PROBLEM TO WORK ON. Below is a set of records. Please retype every one exactly.
**********
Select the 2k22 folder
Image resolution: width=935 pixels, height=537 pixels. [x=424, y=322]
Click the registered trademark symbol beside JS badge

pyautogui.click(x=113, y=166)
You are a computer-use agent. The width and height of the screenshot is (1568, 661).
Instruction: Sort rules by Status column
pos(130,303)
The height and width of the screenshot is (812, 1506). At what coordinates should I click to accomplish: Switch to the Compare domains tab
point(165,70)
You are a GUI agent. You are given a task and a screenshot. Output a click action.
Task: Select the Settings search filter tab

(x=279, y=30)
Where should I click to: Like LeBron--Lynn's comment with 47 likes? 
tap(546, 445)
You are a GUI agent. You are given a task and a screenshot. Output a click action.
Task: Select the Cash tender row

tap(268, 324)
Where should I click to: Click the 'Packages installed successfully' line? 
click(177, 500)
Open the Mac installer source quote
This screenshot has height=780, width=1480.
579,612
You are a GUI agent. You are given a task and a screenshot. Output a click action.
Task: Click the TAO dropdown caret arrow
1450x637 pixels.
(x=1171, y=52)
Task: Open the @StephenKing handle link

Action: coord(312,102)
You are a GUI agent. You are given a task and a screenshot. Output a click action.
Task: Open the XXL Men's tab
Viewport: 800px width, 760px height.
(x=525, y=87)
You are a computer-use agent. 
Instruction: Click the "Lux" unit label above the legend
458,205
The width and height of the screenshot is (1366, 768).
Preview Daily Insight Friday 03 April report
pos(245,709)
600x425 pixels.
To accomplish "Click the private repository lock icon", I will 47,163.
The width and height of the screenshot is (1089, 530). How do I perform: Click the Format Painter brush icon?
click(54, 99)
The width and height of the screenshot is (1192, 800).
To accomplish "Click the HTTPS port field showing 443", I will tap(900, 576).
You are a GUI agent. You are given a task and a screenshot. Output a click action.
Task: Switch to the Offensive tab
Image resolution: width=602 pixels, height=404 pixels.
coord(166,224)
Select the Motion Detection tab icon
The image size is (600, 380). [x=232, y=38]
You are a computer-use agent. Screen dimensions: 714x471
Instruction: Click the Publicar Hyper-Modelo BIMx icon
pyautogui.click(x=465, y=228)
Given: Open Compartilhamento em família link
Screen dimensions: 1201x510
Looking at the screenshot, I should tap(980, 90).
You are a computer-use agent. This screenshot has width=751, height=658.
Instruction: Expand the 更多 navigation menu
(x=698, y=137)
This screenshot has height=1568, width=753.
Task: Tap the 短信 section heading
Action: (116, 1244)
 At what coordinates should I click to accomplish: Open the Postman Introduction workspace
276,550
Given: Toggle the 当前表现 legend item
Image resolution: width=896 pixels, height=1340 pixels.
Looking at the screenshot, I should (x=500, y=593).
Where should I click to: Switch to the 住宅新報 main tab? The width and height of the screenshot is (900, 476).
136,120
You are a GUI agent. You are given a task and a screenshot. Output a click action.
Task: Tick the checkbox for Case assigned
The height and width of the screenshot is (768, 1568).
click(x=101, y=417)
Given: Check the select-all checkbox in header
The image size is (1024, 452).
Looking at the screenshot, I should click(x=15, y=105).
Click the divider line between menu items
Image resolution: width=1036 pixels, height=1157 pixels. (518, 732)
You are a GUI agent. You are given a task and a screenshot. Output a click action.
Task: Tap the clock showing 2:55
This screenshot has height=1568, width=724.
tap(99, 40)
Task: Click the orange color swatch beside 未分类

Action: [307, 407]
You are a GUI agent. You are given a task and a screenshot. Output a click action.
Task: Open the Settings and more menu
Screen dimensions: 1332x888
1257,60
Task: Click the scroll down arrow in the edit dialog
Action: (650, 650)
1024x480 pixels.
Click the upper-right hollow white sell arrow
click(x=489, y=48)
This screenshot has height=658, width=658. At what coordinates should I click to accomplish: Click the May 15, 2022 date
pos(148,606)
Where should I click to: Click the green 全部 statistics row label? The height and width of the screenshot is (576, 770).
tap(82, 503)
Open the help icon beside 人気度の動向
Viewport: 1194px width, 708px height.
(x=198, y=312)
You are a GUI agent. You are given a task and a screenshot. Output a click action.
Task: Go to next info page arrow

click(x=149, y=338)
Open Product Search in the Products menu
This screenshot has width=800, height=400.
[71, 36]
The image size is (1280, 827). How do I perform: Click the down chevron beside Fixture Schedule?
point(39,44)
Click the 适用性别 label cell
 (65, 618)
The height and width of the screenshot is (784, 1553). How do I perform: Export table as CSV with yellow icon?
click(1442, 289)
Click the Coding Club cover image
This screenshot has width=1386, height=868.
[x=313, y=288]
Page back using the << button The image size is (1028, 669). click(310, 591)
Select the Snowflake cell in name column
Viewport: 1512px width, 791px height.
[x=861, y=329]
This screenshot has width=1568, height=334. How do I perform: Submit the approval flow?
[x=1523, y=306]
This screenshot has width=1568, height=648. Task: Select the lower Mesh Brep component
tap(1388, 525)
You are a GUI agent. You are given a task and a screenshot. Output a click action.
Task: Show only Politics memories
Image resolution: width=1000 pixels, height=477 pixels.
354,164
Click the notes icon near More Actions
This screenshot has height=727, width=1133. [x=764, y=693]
**********
WRITTEN RESPONSE.
Select the 2k22 folder
Image resolution: width=935 pixels, height=537 pixels. [x=424, y=322]
Click the registered trademark symbol beside JS badge

pyautogui.click(x=113, y=166)
You are a computer-use agent. The width and height of the screenshot is (1568, 661).
Instruction: Sort rules by Status column
pos(130,303)
The height and width of the screenshot is (812, 1506). At what coordinates should I click to accomplish: Switch to the Compare domains tab
point(165,70)
You are a GUI agent. You are given a task and a screenshot. Output a click action.
Task: Select the Settings search filter tab

(x=279, y=30)
Where should I click to: Like LeBron--Lynn's comment with 47 likes? 
tap(546, 445)
You are a GUI agent. You are given a task and a screenshot. Output a click action.
Task: Select the Cash tender row

tap(268, 324)
Where should I click to: Click the 'Packages installed successfully' line? 
click(177, 500)
Open the Mac installer source quote
This screenshot has height=780, width=1480.
579,612
You are a GUI agent. You are given a task and a screenshot. Output a click action.
Task: Click the TAO dropdown caret arrow
1450x637 pixels.
(x=1171, y=52)
Task: Open the @StephenKing handle link

Action: coord(312,102)
You are a GUI agent. You are given a task and a screenshot. Output a click action.
Task: Open the XXL Men's tab
Viewport: 800px width, 760px height.
(x=525, y=87)
You are a computer-use agent. 
Instruction: Click the "Lux" unit label above the legend
458,205
The width and height of the screenshot is (1366, 768).
Preview Daily Insight Friday 03 April report
pos(245,709)
600x425 pixels.
To accomplish "Click the private repository lock icon", I will 47,163.
The width and height of the screenshot is (1089, 530). How do I perform: Click the Format Painter brush icon?
click(54, 99)
The width and height of the screenshot is (1192, 800).
To accomplish "Click the HTTPS port field showing 443", I will tap(900, 576).
You are a GUI agent. You are given a task and a screenshot. Output a click action.
Task: Switch to the Offensive tab
Image resolution: width=602 pixels, height=404 pixels.
coord(166,224)
Select the Motion Detection tab icon
The image size is (600, 380). [x=232, y=38]
You are a computer-use agent. Screen dimensions: 714x471
Instruction: Click the Publicar Hyper-Modelo BIMx icon
pyautogui.click(x=465, y=228)
Given: Open Compartilhamento em família link
Screen dimensions: 1201x510
Looking at the screenshot, I should tap(980, 90).
You are a computer-use agent. This screenshot has width=751, height=658.
Instruction: Expand the 更多 navigation menu
(x=698, y=137)
This screenshot has height=1568, width=753.
Task: Tap the 短信 section heading
Action: (116, 1244)
 At what coordinates should I click to accomplish: Open the Postman Introduction workspace
276,550
Given: Toggle the 当前表现 legend item
Image resolution: width=896 pixels, height=1340 pixels.
Looking at the screenshot, I should (x=500, y=593).
Where should I click to: Switch to the 住宅新報 main tab? The width and height of the screenshot is (900, 476).
136,120
You are a GUI agent. You are given a task and a screenshot. Output a click action.
Task: Tick the checkbox for Case assigned
The height and width of the screenshot is (768, 1568).
click(x=101, y=417)
Given: Check the select-all checkbox in header
The image size is (1024, 452).
Looking at the screenshot, I should click(x=15, y=105).
Click the divider line between menu items
Image resolution: width=1036 pixels, height=1157 pixels. (518, 732)
You are a GUI agent. You are given a task and a screenshot. Output a click action.
Task: Tap the clock showing 2:55
This screenshot has height=1568, width=724.
tap(99, 40)
Task: Click the orange color swatch beside 未分类

Action: [307, 407]
You are a GUI agent. You are given a task and a screenshot. Output a click action.
Task: Open the Settings and more menu
Screen dimensions: 1332x888
1257,60
Task: Click the scroll down arrow in the edit dialog
Action: (650, 650)
1024x480 pixels.
Click the upper-right hollow white sell arrow
click(x=489, y=48)
This screenshot has height=658, width=658. At what coordinates should I click to accomplish: Click the May 15, 2022 date
pos(148,606)
Where should I click to: Click the green 全部 statistics row label? The height and width of the screenshot is (576, 770).
tap(82, 503)
Open the help icon beside 人気度の動向
Viewport: 1194px width, 708px height.
(x=198, y=312)
You are a GUI agent. You are given a task and a screenshot. Output a click action.
Task: Go to next info page arrow

click(x=149, y=338)
Open Product Search in the Products menu
This screenshot has width=800, height=400.
[71, 36]
The image size is (1280, 827). How do I perform: Click the down chevron beside Fixture Schedule?
point(39,44)
Click the 适用性别 label cell
 (65, 618)
The height and width of the screenshot is (784, 1553). How do I perform: Export table as CSV with yellow icon?
click(1442, 289)
Click the Coding Club cover image
This screenshot has width=1386, height=868.
[x=313, y=288]
Page back using the << button The image size is (1028, 669). click(310, 591)
Select the Snowflake cell in name column
Viewport: 1512px width, 791px height.
[x=861, y=329]
This screenshot has width=1568, height=334. How do I perform: Submit the approval flow?
[x=1523, y=306]
This screenshot has width=1568, height=648. Task: Select the lower Mesh Brep component
tap(1388, 525)
You are a GUI agent. You are given a task and a screenshot. Output a click action.
Task: Show only Politics memories
Image resolution: width=1000 pixels, height=477 pixels.
354,164
Click the notes icon near More Actions
This screenshot has height=727, width=1133. [x=764, y=693]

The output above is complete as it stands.